Update - can I do better statement?

**--CELKO--** · Dec 1 '06, 06:45 PM

Re: Update - can I do better statement?

This is a mess. I woudl start over and get it right.

1) Why do you use all uppercase letters? It is a screaming bitch to
read and we did this because we had no choice in the 1950's with
punch cards.
2) Why do you have no keys in any table? Most columns are NULL-able, a
sure sign that you have a rotten data model (if you have one at all).
.. In fact you have more NULLs than the entire database for a major
automobile company.
3) Why are you storing computable totals in a table? That is how we
did it with file systems; in SQL, we use a VIEW. Or we use a front-end
report application.
4) Why did you pick the unreadable alphabetic aliases? That is, why
does CC remind the reader that the base table is "D_Bi_Stude nt"?
5) Why did you use a "_key" suffix? That tells us HOW an attribute
is use, not what the data element IS. Also, think about how stupid
"unique_key " is - are there any non-unique keys???
6) Is "curr_ind" actually a flag? We do not write with assembly
level bit flags in SQL. It is redundant in a properly designed schema.
The status is computed from the current state of the basic data.
7) Why did you use so many proprietary data types?
8) Why did you mix summary data and base data in the same table? Do
you know what 1NF and the definition of a table are?
9) Having both "session_dt " and "session_da y" is a bit
redundant.
10) Why are you keeping captions in a table with the data? A caption
is part of a display and display is done in the front end, never in the
database.
11) Why are so many of your codes VARCHAR(n)? Most codes are fixed
length.
12) It looks like you need to split up your tables and normalize the
schema. Think about the basic entities with which you are working -
students, candidates, admissions personnel, etc. and then once those
are in tables, think about their relationships.

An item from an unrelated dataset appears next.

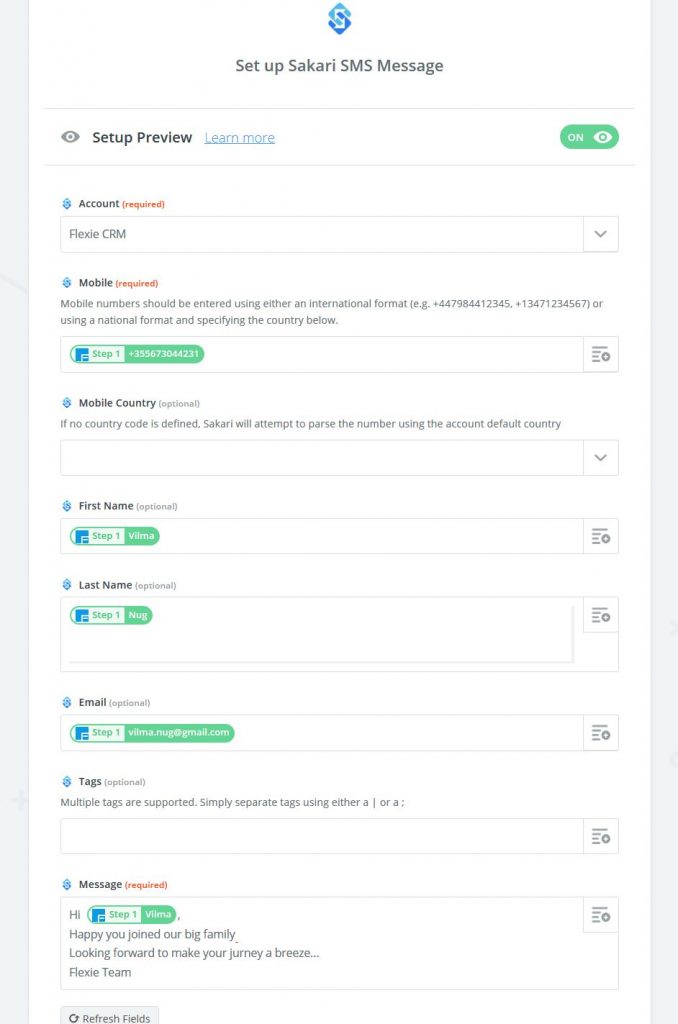Click inside the empty Tags input
This screenshot has height=1024, width=678.
pyautogui.click(x=321, y=836)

**rcamarda** · Dec 2 '06, 01:55 AM

Re: Update - can I do better statement?

Celko, sometimes I cring when I see your replies.
1. I use an ETL tool, it creates the DDL, I just copied and pasted. My
extreme apologies.
2. I use an ETL tool, it handles the relationships and data validation.
I haven't put those in the tables and have relied on validation within
the tool.
3. This is a data warehouse, not an operational system. I build the
data for speedy reporting, not data entry.
4. Valid point, I need better hygen with alisases.
5. this might be weakness in my SQL skills. Example. the business keys
for the table im trying to update is ADMREP_ID, SESSION_ID and
SESSION_DAY. I concatinate them into a single field so I have a unique
key. I guess this would be my primary key.
6. Yes, it is a Y/N field. Tables that are slowly changing dimensions
have start_date, end_date, update_date and curr_ind. Y is the current
record as it is in the operational system.
7. This is an area that I would like to have more control within the
ETL tool. it looks at the data and determines what type to create. Of
course I could create the tables ahead of time, and not let the tool
create them for me.
8. the table I am trying to update is the summary table. Not sure what
you are meaning.
9. yes, if this were an operational database. This is a data warehouse
for reporting. I want to keep the on the fly computations to a minimum.
Also, the session_day is computed by taking the current date minus the
last day to add drop. This allows us to compare a given day session by
session. "How does day 0 for session 200703 compare to day 0 for
session 200603". Day 0 (last day to add or drop classes) varies year to
year and session to session.
10. This data is for a data warehouse. I have 3 databases, SOURCE,
STAGING and TARGET. Stating is as you describe, My admissions officer
dimension has the keys and captions, where the student table has the
admissions officer key, but not any information about the admissions
officer. When I build the final data in Target, I have a lot of
redundancy and pull in captions into the final tables.
11. Good point, i've ment to convert those to char.
12. Data warehouse, final data is de-normalized. (My vendor of our lead
managment system says the same thing, which I remind them that I am not
building data for data entry, but for reporting. This is also why I can
smoke their home grown reporting with my data and Cognos tools).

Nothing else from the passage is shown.